|Work before play.|
I had not ridden farther than 63 miles this season. But endurance wasn’t my biggest concern; the weather was. How could that be? Today was sunny, dry, and our first 80° day since last Sunday. The answer is that it was eventually an 80° day. At 6 a.m. when the ride began in Cedarburg, the temperature was only 54° and I was dressed for October: thermal long-sleeve jersey, knee warmers … even a plastic shopping bag stuffed inside my jersey as a disposable wind block. I knew the day would warm up, but I didn’t know whether it would warm up fast enough.
The field for today’s ride was small. I recognized a few strong local roadies, but it seemed to be mostly a triathlon crowd. Justin and I committed to ride together, and eventually we settled in with a couple of guys who seemed to be compatible with our objectives. We weren’t out to kill this one.
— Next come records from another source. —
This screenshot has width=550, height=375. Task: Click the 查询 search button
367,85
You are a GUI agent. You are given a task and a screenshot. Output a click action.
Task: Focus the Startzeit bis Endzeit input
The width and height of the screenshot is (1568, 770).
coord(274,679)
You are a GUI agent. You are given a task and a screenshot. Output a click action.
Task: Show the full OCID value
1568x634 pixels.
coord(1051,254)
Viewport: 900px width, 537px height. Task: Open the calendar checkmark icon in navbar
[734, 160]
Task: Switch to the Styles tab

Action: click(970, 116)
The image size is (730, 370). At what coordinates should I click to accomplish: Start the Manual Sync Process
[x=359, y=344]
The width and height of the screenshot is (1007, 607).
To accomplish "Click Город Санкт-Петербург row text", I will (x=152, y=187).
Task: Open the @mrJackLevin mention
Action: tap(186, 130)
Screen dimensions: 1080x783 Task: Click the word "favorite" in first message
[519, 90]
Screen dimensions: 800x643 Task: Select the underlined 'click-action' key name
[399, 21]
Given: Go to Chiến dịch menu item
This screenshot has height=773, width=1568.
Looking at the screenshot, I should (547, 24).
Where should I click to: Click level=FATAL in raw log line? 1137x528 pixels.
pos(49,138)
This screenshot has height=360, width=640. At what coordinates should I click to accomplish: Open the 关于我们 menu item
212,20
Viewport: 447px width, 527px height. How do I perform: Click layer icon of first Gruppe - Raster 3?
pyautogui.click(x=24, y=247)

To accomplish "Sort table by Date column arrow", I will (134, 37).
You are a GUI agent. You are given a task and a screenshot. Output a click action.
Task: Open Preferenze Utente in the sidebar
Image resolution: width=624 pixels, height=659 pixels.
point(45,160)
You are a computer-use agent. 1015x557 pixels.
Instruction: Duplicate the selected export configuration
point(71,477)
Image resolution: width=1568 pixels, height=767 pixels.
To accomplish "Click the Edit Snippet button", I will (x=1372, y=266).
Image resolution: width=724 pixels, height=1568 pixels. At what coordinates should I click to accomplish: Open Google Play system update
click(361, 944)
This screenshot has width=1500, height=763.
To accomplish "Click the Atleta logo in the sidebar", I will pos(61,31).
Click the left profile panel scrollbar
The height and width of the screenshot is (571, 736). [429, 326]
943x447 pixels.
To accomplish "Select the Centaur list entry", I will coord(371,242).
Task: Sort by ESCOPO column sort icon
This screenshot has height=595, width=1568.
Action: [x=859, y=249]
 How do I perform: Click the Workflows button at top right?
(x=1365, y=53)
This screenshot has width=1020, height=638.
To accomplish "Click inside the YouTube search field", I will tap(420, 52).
Justin’s a big, strong boy. Get behind him into a headwind and out of his way on a descent. But he knew he would be tested by more than 4,400 feet of climbing on today’s route. This year’s Race The Lake will be longer and hillier than previous editions, so Justin’s takeaway from today is to keep riding hills over the next two weeks.
My takeaway has nothing to do with conditioning. I was very comfortable in the hills today and I handled the distance easily. My takeaway is to get my road bike fixed! About 60 miles into the ride, a spring broke in my rear derailleur. Fortunately that left me with my easiest gearing combination for tough climbs: 34x27. Unfortunately I was spinning out at about 16 mph in my 50x27 when the route went flat, and I wasn’t about to ride 40 miles like that. When the route passed close to West Bend I said goodbye to my companions and detoured home to get my cyclocross bike ... and to change out of the thermal clothes! At the moment my cyclocross bike is outfitted with 700x32 slicks—good enough to get me back to Cedarburg. I have never started a century I couldn’t finish, and I wasn’t about to end the streak today. I improvised a route that allowed me to complete the 100 miles, and I still got my 4,400+ feet of climbing.
It was my first century since August 2, 2014. It was also the exclamation point on a 13-hour, 217-mile week. The week to come looks wet and much cooler than I would like. It also brings the first of this year’s Tuesday evening cyclocross practices, an altogether different kind of effort that I expect will be a real shock to my system. And it’s back on the mountain bike next weekend, not to race—I couldn’t be less interested in the WORS event at La Crosse on August 6—but to look for more improvement in my skills. Juggling the not-so-complementary needs of race preparation for road, mountain, and cyclocross is no easy task.